When Chinese beverage brand Luckin Coffee admitted to fraud—wiping out $8.3 billion of value from U.S. investors’ pocketbooks—the scandal highlighted the risks of investing in Chinese companies.
In an interview with Fox Business Network last week, President Donald Trump said his administration is “looking at” Chinese companies such as Luckin that are listed on U.S. exchanges yet don’t always follow U.S. disclosure and accounting guidelines.
Investing bears risks. And investors understand that companies from emerging markets (such as China) bear an even higher risk-reward ratio, due to the less mature economy and less developed markets of their local countries.
But that’s not all with Chinese companies. There are additional risks that investors may not be aware of. While being listed on U.S. stock exchanges, Chinese companies such as Luckin aren’t held to the same accounting and disclosure standards as U.S. companies listed on those same exchanges.
There were 172 Chinese companies listed on U.S. exchanges that were valued at more than $1 trillion as of September last year, according to an annual report issued by the U.S.-China Economic and Security Review Commission.
They’re not on a level playing field with U.S. companies.
The U.S. stock market is home to companies from a multitude of industries, geographies, and financial positions. Investors’ ability to determine the fair price of a company’s stock is vital to the healthy functioning of the market. A level playing field and the integrity of market participants is paramount. That’s why the Trump administration’s investigations into Chinese companies should be a welcome development for investors.
As a starting point, Chinese companies should be bound by the same set of rules and guidelines as other companies listed on U.S. exchanges. But due to certain loopholes that U.S.-listed Chinese companies have exploited, they have more lax requirements compared to their American counterparts.
All U.S. companies are audited, and their auditors are professionally licensed accountants. The auditors’ work papers—the detailed records of their examination of their clients’ accounts—can be routinely examined by the U.S. accounting industry watchdog, the Public Company Accounting Oversight Board (PCAOB).
However, Chinese companies—even the U.S.-listed ones—are audited by Chinese accounting firms who don’t have to answer to the PCAOB or the U.S. Securities and Exchange Commission (SEC). The SEC has attempted since 2013 to strike a deal with Chinese regulatory authorities to obtain the work papers of Chinese companies, but has been unsuccessful so far. The Chinese Communist Party (CCP) leadership views the accounts and financial records of Chinese companies as “state secrets.”

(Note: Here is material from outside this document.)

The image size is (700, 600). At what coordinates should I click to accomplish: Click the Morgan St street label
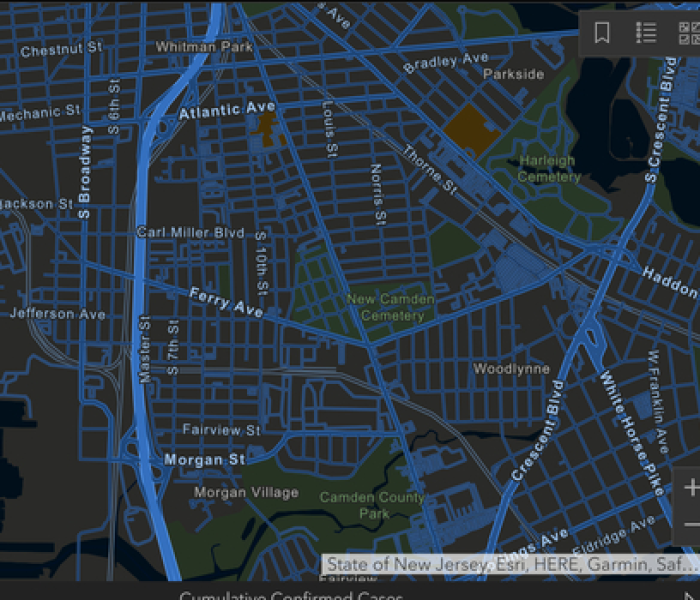(204, 460)
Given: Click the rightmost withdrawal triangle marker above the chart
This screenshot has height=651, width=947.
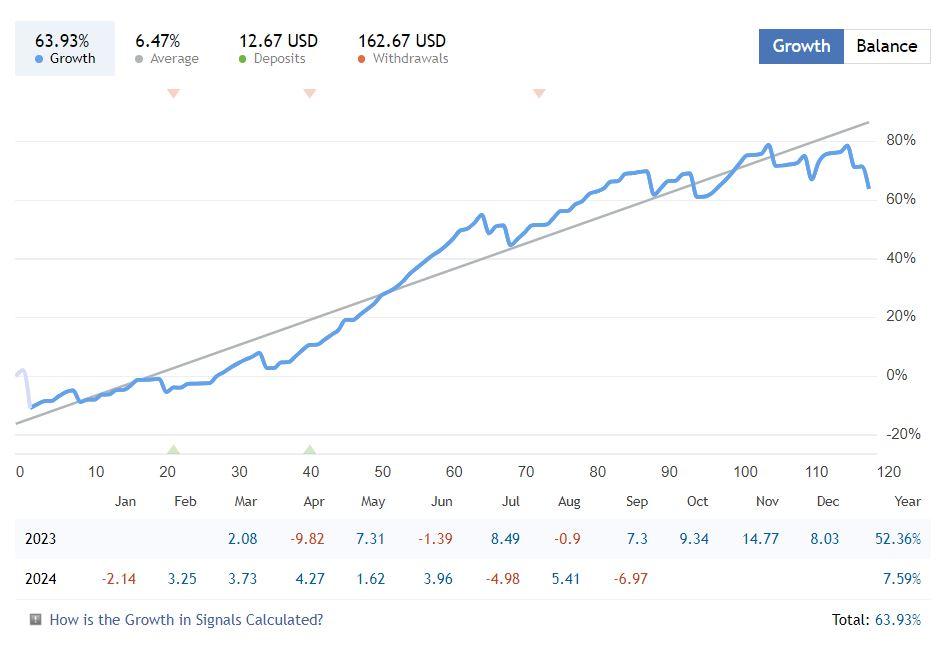Looking at the screenshot, I should point(539,93).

Following the Enron and WorldCom accounting fraud scandals of the early 2000s, the United States enacted the Sarbanes-Oxley Act to provide additional oversight to publicly traded companies. Among other things, the chief executives and chief financial officers of publicly traded companies must annually attest to the internal controls of their companies, and must certify that they are unaware of fraudulent acts. In certain cases, they can be held criminally liable for fraudulent acts under their watch.
Chinese companies listed on U.S. exchanges aren’t subject to such oversight.

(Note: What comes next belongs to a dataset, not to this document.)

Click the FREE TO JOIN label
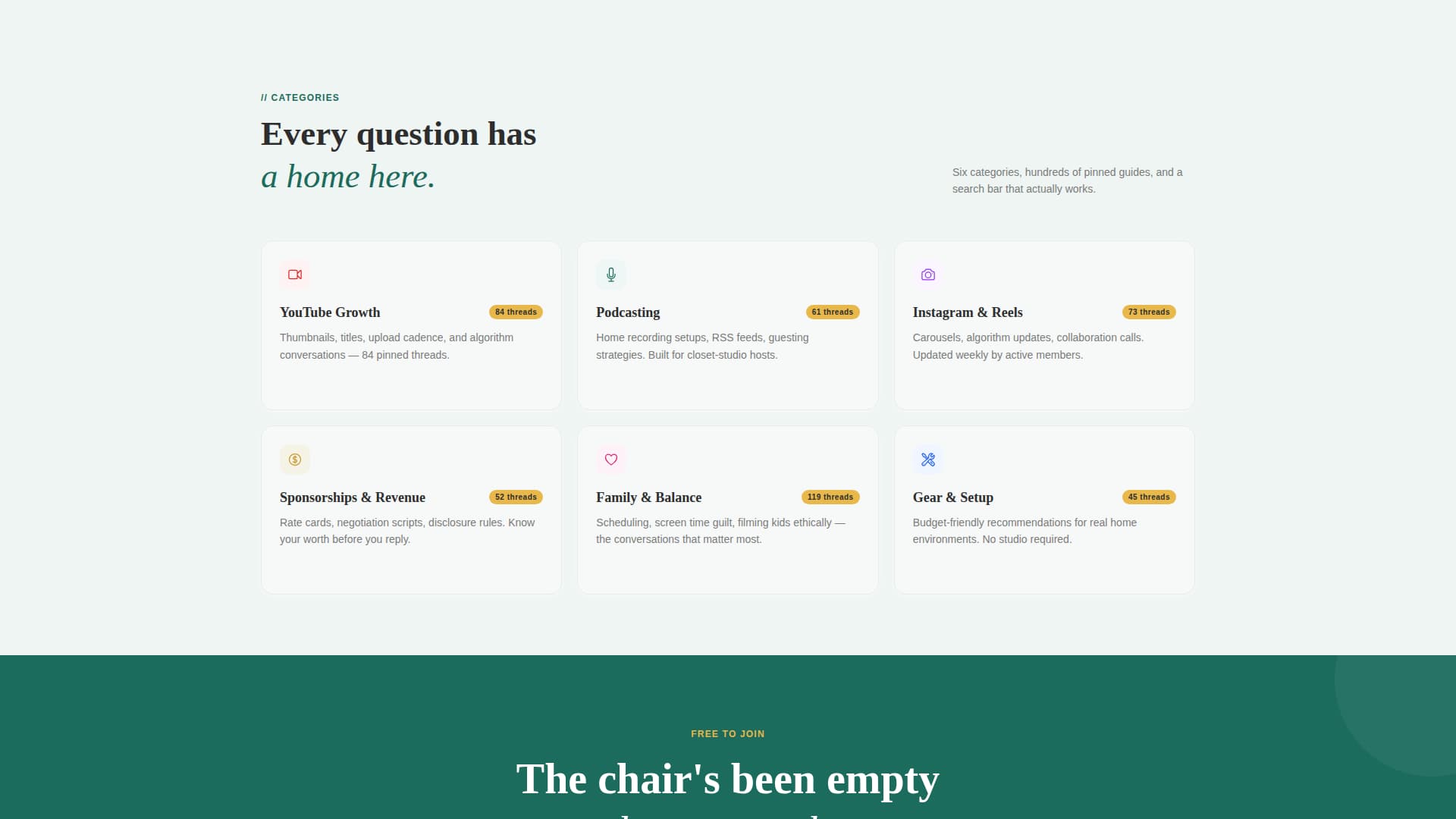tap(727, 733)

Additionally, Chinese companies listed in the United States are all considered “foreign private issuers.” Certain requirements must be met to be considered foreign private issuers (FPIs), but once certified, FPIs enjoy additional advantages compared to their U.S. counterparts.
All U.S.-listed companies must file quarterly financial statements reviewed by their auditors. But the SEC grants FPIs an exemption: the quarterly requirement is waived.
These rules were originally put in place to ease the regulatory and reporting burden of companies that predominantly list their shares on another exchange. For example, a German multinational company that lists its shares primarily on the Frankfurt Stock Exchange must abide by German regulatory standards, and the SEC didn’t want to overly burden a company that may have an additional listing in New York.
But no such burden exists for Chinese companies. Most Chinese companies traded in the United States are primarily listed in New York, and have no other regulatory reporting burden. So the FPI rules actually provide Chinese companies a loophole that allows significantly less transparency than their Western counterparts.
While most investors probably don’t pay too much attention to filed financial reports or CEO certifications, they play a major role in establishing trust, integrity, and honesty in operations of a company. The U.S. regulatory framework has checks and balances in place, which affords U.S. investors the luxury to not have to pay attention to such details.
It’s easy to forget that shareholders are owners, and as owners of these publicly traded companies, they must trust that their companies are functioning properly and executives are acting in good faith. Investors may have taken that for granted, given the long history of U.S. stock markets, but they can’t afford to be so blasé towards Chinese stocks.
Integrity and trust have defined the U.S. stock markets for a century. Regulators must ensure that they endure for the next century.
Views expressed in this article are the opinions of the author and do not necessarily reflect the views of The Epoch Times.